Income taxes paid by W. Taylor Johnson and his wife, Foye K. Johnson — taxpayer — were recouped by a September 1969 judgment of the Federal Court for the Eastern District of Virginia. Decision hinged on the appropriate tax treatment of a corporate distribution of moneys held in a depreciation account. The United States appeals, and successfully, we hold.

The facts, bared of simultaneous tax incidents, are these as taken from the Court's unquestioned findings:

"The Mayflower Corporation owned a high-rise apartment building at Virginia Beach, Virginia, * * *. The taxpayers acquired fifty-two percent of the corporation\'s stock in 1949 at a cost of $1,040. The remaining forty-eight percent of the stock was purchased in 1954 * * * by the taxpayers at a cost of $144,500.
"From 1949 until 1963 no distributions were made to stockholders. There was, however, a substantial accumulation which counsel stated at the time of trial was a `depreciation reserve\' for equipment in the corporate account entitled `Appreciation of Land and Building.\' On June 19, 1963, the taxpayers\' attorney wrote Johnson recommending a distribution which, in his opinion, could be affected as a tax-free return of capital under section 301 of the Internal Revenue Code. Subsequently, on June 21, 1963, a Board of Directors meeting was held and a resolution was adopted calling for the distribution of $169,000 to be paid June 26, 1963.
"In preparing the minutes of the stockholders\' meeting, taxpayers\' attorney did not specify whether the distribution was to be made on a `pro rata\' or `non-pro rata\' basis. It is contended by plaintiff, however, that since the clear and admitted intention of the taxpayers was to avail themselves of the benefits of section 301, and since this could not be done if the distribution was pro rata, the distribution must be deemed to have been a non-pro rata basis." 303 F.Supp. at 2.

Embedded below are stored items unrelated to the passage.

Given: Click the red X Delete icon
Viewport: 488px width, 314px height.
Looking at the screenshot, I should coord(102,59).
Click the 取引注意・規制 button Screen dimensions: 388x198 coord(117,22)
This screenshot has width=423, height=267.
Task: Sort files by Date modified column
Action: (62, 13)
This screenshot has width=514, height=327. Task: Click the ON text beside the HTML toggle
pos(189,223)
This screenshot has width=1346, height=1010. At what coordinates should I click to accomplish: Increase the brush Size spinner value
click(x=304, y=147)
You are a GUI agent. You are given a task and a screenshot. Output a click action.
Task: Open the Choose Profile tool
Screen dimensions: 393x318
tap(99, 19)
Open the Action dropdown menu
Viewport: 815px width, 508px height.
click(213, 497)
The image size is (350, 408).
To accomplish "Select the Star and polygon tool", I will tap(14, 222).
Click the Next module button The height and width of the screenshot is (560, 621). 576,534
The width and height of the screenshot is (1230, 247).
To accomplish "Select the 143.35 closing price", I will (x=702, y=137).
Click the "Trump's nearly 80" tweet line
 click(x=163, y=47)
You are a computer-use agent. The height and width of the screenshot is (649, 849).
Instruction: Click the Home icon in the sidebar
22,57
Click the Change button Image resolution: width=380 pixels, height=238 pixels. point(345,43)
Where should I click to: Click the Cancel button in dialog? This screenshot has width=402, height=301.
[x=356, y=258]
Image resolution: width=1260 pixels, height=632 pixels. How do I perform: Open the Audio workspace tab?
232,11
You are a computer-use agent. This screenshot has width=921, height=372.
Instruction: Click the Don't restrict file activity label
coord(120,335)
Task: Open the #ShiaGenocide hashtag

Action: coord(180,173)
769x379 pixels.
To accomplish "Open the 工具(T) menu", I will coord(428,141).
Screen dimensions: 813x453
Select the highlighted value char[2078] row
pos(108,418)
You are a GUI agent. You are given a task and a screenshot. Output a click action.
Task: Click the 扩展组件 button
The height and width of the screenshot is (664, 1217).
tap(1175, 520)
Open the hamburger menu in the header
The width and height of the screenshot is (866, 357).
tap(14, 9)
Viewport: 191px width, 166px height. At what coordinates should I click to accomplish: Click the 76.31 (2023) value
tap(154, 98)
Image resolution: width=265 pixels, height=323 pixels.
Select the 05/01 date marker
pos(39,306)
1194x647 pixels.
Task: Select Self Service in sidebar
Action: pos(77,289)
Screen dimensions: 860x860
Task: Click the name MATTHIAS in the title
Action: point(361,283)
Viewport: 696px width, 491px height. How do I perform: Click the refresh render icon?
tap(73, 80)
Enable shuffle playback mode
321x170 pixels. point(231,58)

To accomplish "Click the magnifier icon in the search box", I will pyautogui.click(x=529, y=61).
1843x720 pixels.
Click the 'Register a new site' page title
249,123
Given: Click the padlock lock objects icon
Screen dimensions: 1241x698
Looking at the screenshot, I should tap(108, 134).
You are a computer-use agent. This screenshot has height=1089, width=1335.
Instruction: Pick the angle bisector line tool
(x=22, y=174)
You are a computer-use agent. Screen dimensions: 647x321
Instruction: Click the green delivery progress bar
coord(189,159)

The parties agree that $13,564.70 of the $169,000 distributed was a dividend of current corporate income. It was paid on a pro rata basis, and is taxable to the Johnsons as ordinary income. The issue is how the receipt of the remainder — $155,435.30 — should be assessed.

The position of the taxpayer is that this was a distribution of capital to them and that there was no gain because the sum so disbursed did not exceed the total amount paid by them for the stock. For this computation they combine the costs of their two acquisitions. They show, too, that the Government stipulates that the taxpayer intended a non-pro rata distribution.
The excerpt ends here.